>> Begin Dataset content

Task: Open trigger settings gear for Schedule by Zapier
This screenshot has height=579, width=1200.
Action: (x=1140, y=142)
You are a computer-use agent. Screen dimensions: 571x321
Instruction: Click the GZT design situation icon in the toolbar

>> End Dataset content
>> Begin Dataset content

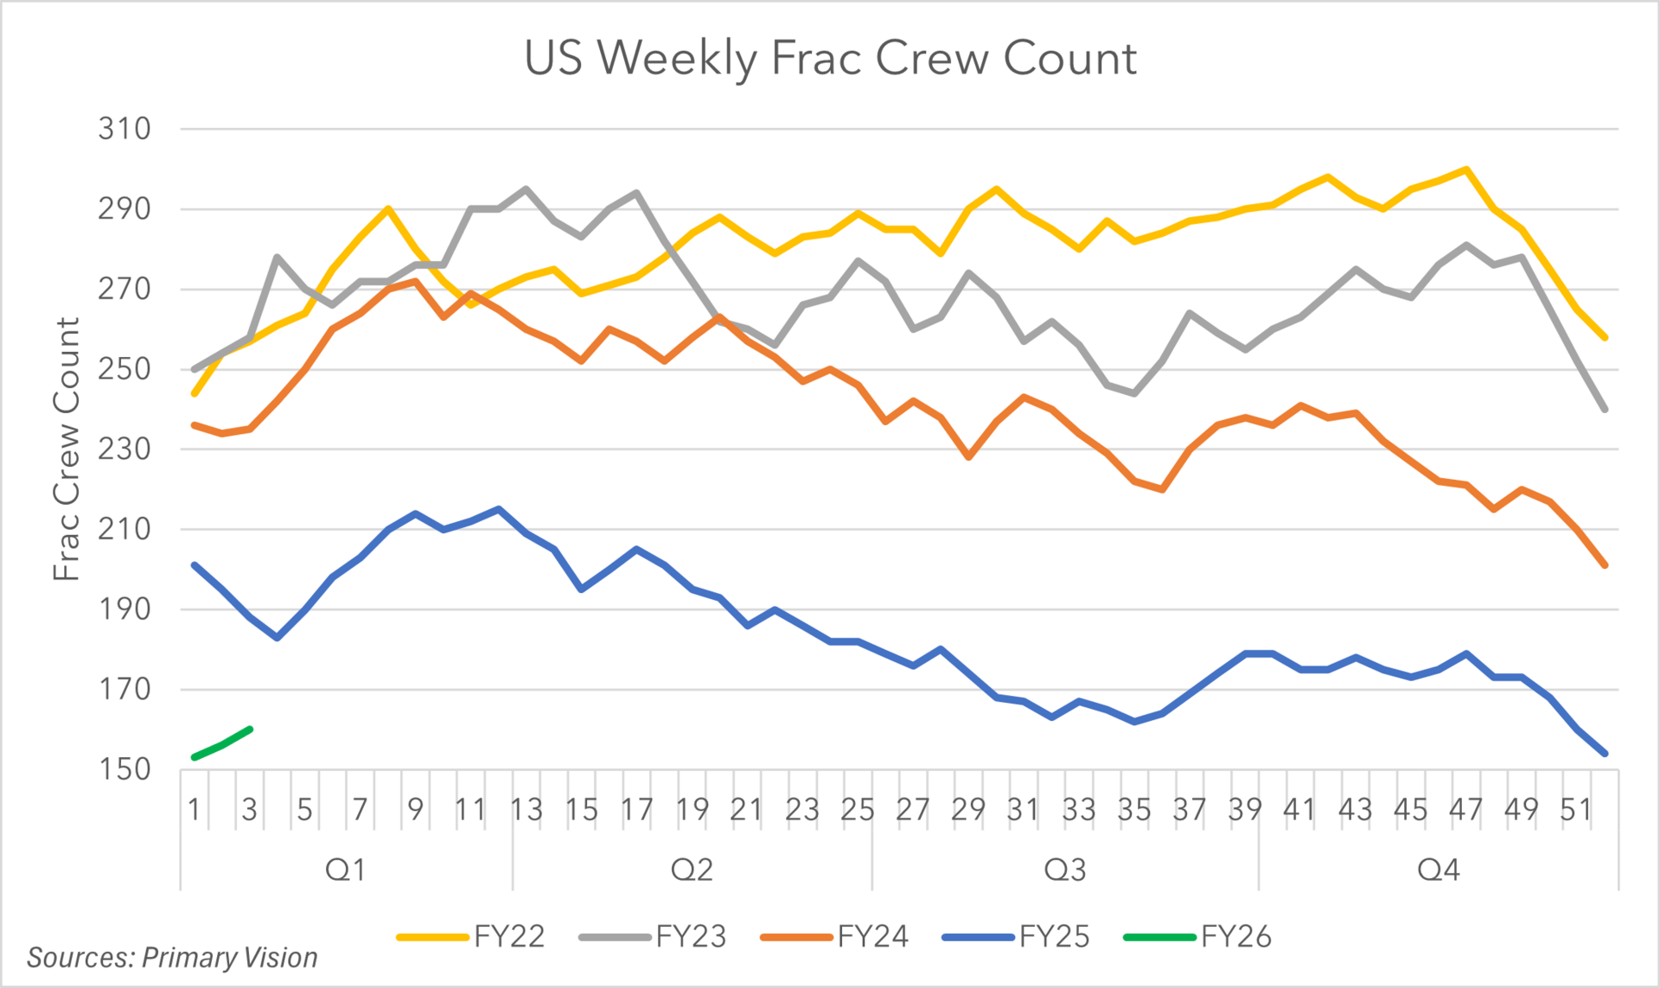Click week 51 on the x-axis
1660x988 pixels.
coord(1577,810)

>> End Dataset content

The task: Can you copy verbatim every line in the rows above, from the one containing "You are a computer-use" through the one containing "Instruction: Click the", both included?

The output:
You are a computer-use agent. Screen dimensions: 571x321
Instruction: Click the GZT design situation icon in the toolbar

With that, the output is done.